Just when Samuel Morin finally got healthy and was ready to challenge for a spot in the Flyers’ regular defensive rotation ...

The Flyers went out and acquired veteran defensemen Matt Niskanen and Justin Braun in the offseason, pushing Morin down on the depth chart.

Sorry, big guy.

Actually, Niskanen was traded for another veteran defenseman, Radko Gudas, so it was the addition of Braun that could cost Morin a spot in the top six.

Morin, a happy-go-lucky 6-foot-7, 230-pounder, insists he was not disappointed that the Flyers added some experienced defensemen. In fact, he thought they were needed.

“It was good news for our D corps,” he said recently as he prepared for the start of the Flyers’ main training camp Friday. “We need a little more structure and I think those guys are going to bring that. They’re veterans and they’ve played in the playoffs, and Niskanen won a Stanley Cup.”

Morin, 24, selected in the first round (11th overall) of the 2013 draft, believes the next few weeks will be critical to his future.

“If I want to have any chance at the NHL, I think I have to have a pretty solid camp,” said Morin, who stayed in the area all summer and trained at the Flyers’ practice facility in Voorhees. “I want to play in the NHL and I want to show the coach and the GM in preseason that I’m ready to go.”

» READ MORE: New Flyers defenseman Matt Niskanen could help Ivan Provorov return to form

Even if he does have a strong camp, Morin is in a difficult position. Ditto Robert Hagg, who was a regular last season.

With Gudas traded, Morin and Hagg are probably the Flyers’ most physical defensemen. Still, barring an injury, the top six is expected to look like this: Ivan Provorov (assuming he signs) and Niskanen; Travis Sanheim and Braun; and Shayne Gostisbehere and Phil Myers.

Myers will have to fight for his spot, but based on his showing late last season and hints dropped by general manager Chuck Fletcher, he is favored to land on the third pairing.

That is, unless Morin and Hagg wow the brass at camp.

“I’m excited about camp,” Morin said. “I don’t know if it’s do-or-die for me, but obviously I need to have a good camp. I know my body a little more now and know what I can do and what I can’t do, and I think I’m going to be even more ready. I have to be more careful with my body. I can’t stay on the ice [at practice] like I used to when I was younger. I used to be on the ice all the time and training in the gym a lot. Now with all the surgeries… I have to be smart about it.”
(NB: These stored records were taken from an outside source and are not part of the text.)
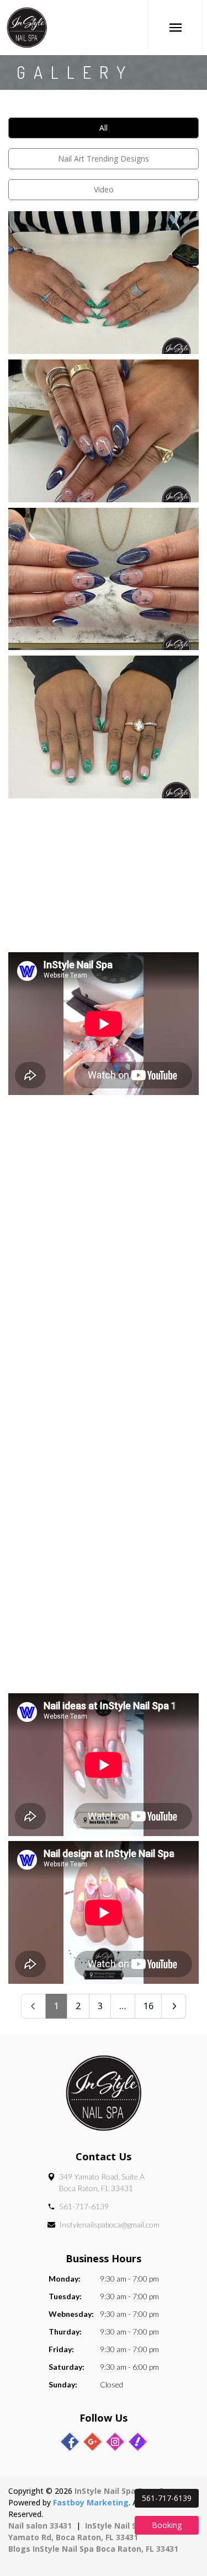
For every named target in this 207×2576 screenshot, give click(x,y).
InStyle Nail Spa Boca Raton (129, 2491)
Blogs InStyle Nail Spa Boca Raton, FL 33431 (93, 2548)
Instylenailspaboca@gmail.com (109, 2224)
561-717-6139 (84, 2206)
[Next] (173, 2006)
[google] (92, 2441)
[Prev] (33, 2006)
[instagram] (115, 2441)
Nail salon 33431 (40, 2525)
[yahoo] (137, 2441)
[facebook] (69, 2441)
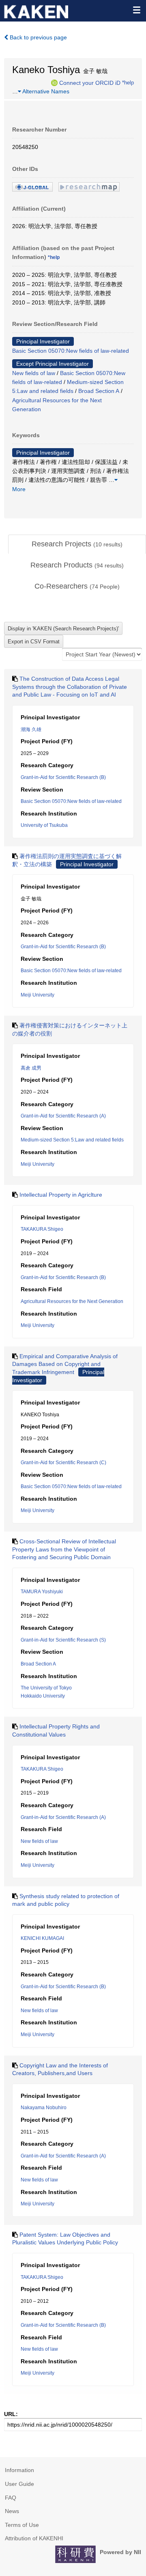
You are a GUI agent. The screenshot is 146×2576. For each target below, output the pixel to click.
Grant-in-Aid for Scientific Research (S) (63, 1640)
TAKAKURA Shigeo (42, 1229)
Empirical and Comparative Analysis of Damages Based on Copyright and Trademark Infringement (65, 1364)
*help (128, 82)
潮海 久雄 (31, 729)
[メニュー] (136, 9)
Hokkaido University (43, 1696)
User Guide (19, 2484)
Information (19, 2470)
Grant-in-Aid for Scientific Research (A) (63, 1116)
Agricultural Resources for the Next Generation (72, 1301)
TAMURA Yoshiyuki (42, 1591)
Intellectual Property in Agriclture (60, 1194)
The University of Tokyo (46, 1688)
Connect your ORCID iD (89, 82)
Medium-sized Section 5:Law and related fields (72, 1140)
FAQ (10, 2497)
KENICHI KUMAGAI (42, 1938)
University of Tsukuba (44, 825)
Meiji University (37, 995)
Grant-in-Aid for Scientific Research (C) (63, 1462)
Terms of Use (22, 2525)
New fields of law (33, 373)
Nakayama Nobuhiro (44, 2107)
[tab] (77, 544)
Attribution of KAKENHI (34, 2538)
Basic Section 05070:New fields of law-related (70, 350)
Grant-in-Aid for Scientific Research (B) (63, 777)
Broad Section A (98, 391)
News (12, 2511)
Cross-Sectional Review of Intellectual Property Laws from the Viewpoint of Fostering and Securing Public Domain (64, 1549)
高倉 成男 (31, 1068)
It appears Morin, Hagg, and Myers will battle for the last spot. If Myers wins it, Morin and Hagg will probably be kept as extras because the Flyers don’t figure to risk losing them on waivers by trying to send them to the Phantoms.
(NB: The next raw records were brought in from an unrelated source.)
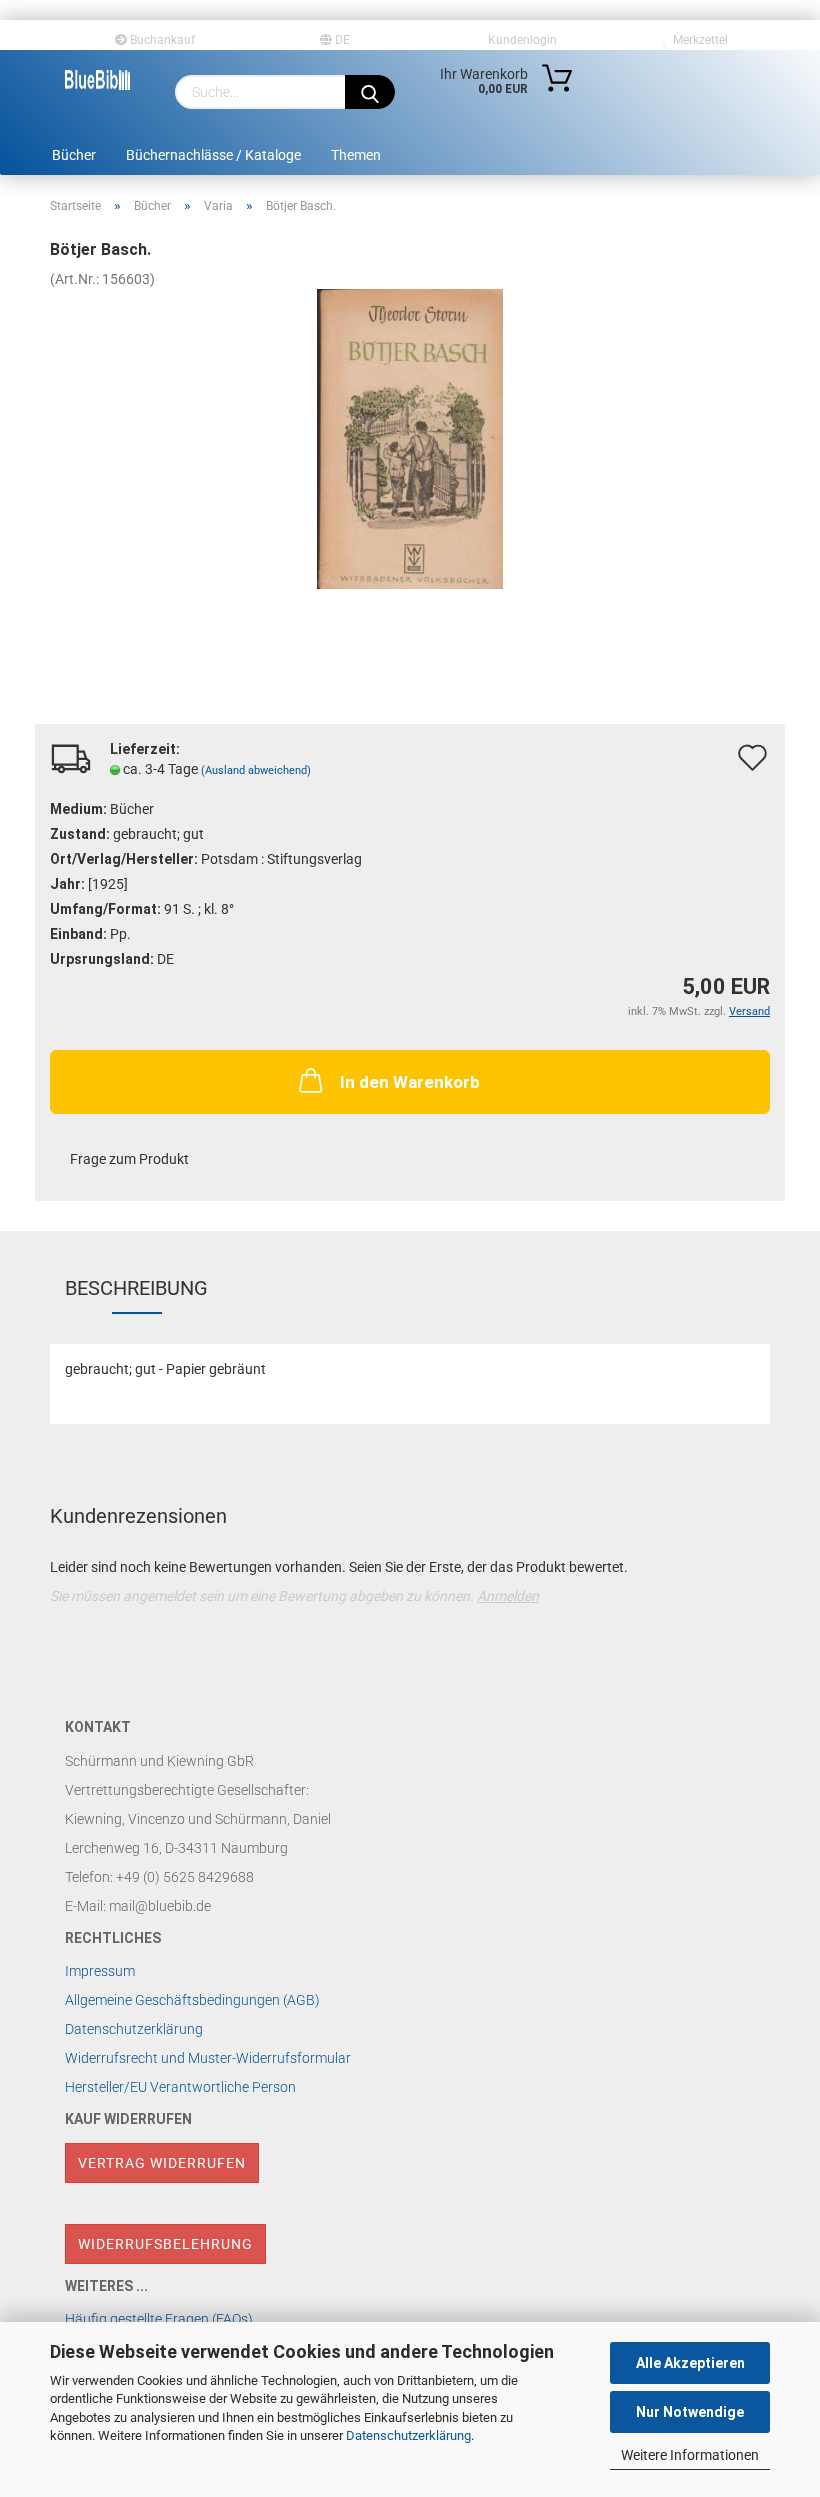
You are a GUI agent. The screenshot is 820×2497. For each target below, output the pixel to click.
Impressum (100, 1971)
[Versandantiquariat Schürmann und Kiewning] (97, 80)
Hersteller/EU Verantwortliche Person (180, 2087)
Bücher (74, 155)
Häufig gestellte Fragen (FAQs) (159, 2319)
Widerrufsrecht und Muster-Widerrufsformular (208, 2058)
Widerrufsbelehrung (165, 2244)
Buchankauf (161, 40)
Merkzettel (697, 40)
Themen (356, 155)
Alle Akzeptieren (690, 2363)
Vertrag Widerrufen (162, 2163)
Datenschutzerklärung (408, 2435)
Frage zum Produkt (129, 1159)
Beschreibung (136, 1288)
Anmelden (508, 1596)
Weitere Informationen (690, 2455)
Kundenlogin (519, 40)
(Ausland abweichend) (256, 770)
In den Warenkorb (410, 1082)
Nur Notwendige (690, 2412)
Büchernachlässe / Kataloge (213, 155)
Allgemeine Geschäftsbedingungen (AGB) (192, 2000)
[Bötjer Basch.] (410, 438)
“There’s just six spots in the lineup. I don’t know how many they’re going to carry, but I want to play,” said Morin, who appeared in five late-season games with the Flyers last season after rehabbing from surgery to repair a torn ACL in his right knee. “I don’t want to be in the stands all the time. But who knows? There could be injuries. A lot of stuff can happen. That’s what training camp is for. Go out there and compete. … I’m keeping a positive attitude about it.”

Overcoming a slew of injuries (knee, hip) will make it more satisfying when/if Morin does become a regular.

“Obviously I’ve had so much bad luck, but I know I can play in this league,” he said. “I played five games last year against pretty good teams – and before that, I was out all year. I don’t know if a lot of guys can do that. I did it. I’m really proud of myself. I worked hard all summer and I’m ready.”

When he wasn’t in the gym or on the ice, Morin was checking out restaurants in Philly.

Buddakan is his favorite.

“I really like their calamari salad,” he said. “I’m a big food guy.”

A food guy who is hungry to show he belongs in the NHL.